SAN ANTONIO – A coalition of more than a dozen organizations delivered more than 35,000 signatures to the city clerk’s office on Tuesday in hopes of making sweeping changes to the city charter of San Antonio that voters would decide on in the May Election.
According to a news release, the San Antonio Justice Charter aims to amend the city charter by adopting a justice policy that will reduce unnecessary arrests, mitigate racial bias, and save scarce public resources through a comprehensive set of popular reforms, including:
- Ending enforcement of low-level marijuana possession
- Ending enforcement of abortion “crimes”
- Banning no-knock police warrants
- Banning police chokeholds
- Prioritizing citations instead of arrests for low-level nonviolent crimes
Some of the organizations supporting the effort include Ground Game Texas, Act 4 SA, the Texas Organizing Project, Party for Socialism and Liberation, SA Stands, and MOVE Texas.
“Once again, Ground Game Texas is proud to partner with incredible local organizations to successfully put popular, progressive reforms directly on the ballot that would improve public safety and protect basic rights,” said Julie Oliver, Executive Director of Ground Game Texas. “The San Antonio Justice Charter is a groundbreaking initiative that will make San Antonio a model for public safety reform across Texas and the nation, and we look forward to putting it in front of voters on the May ballot.”
While the possibility of the amendment making the ballot is likely, opposition from the police union is certain.
“The main concern is it’s chipping away at discretion.
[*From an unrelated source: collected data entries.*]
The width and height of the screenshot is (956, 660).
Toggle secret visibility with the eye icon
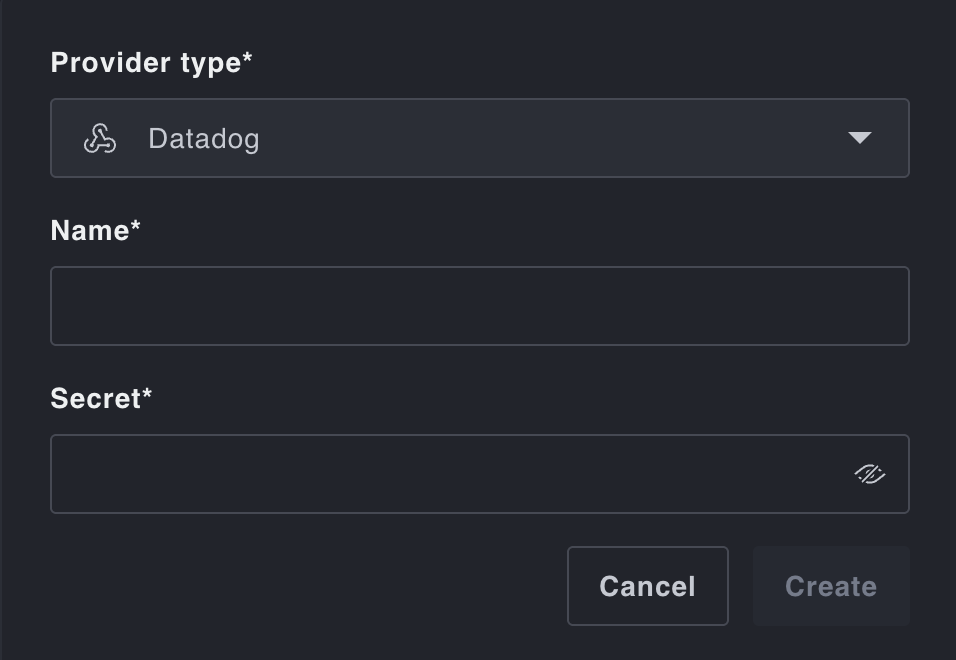point(870,474)
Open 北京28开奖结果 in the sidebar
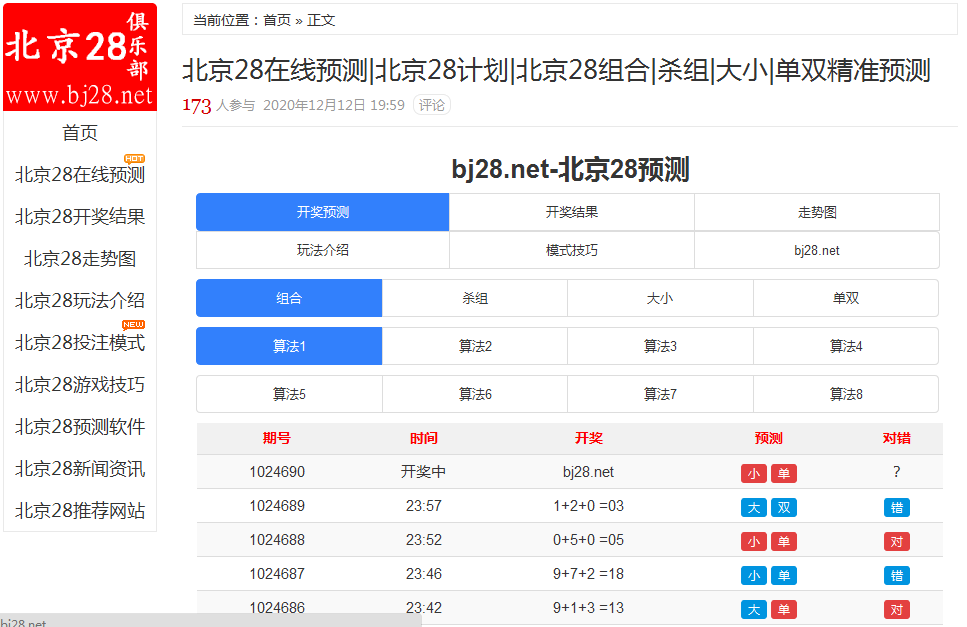The image size is (967, 627). point(80,217)
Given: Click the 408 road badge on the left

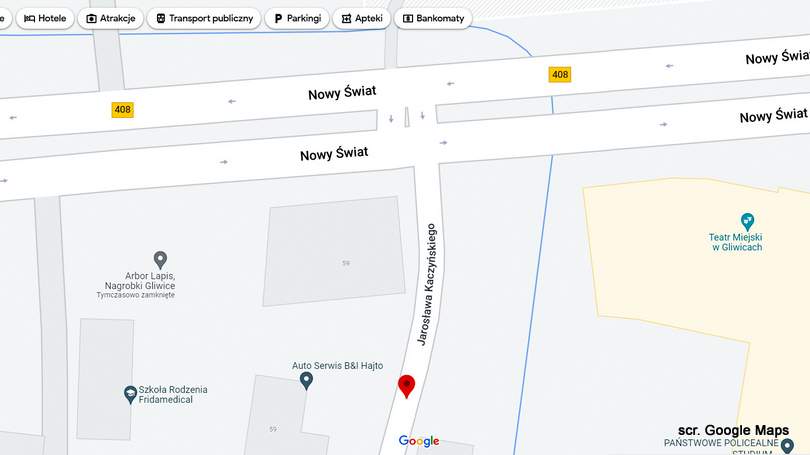Looking at the screenshot, I should 122,109.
It’s chipping away at the tools of the trade that officers have to their - to be able to use to the best of their ability to make sure that they save lives,” San Antonio Police Officers Association President Danny Diaz said in a recent interview with KSAT 12 News.
Diaz said this is “the same threat” as the 2021 fight over “Prop B,” a ballot initiative that would have stripped his union’s ability to collectively bargain for a contract. However, he said this time is “a whole lot different.”
“Now we have a little bit more time to educate the community and the citizens to see what it is that they want,” Diaz said.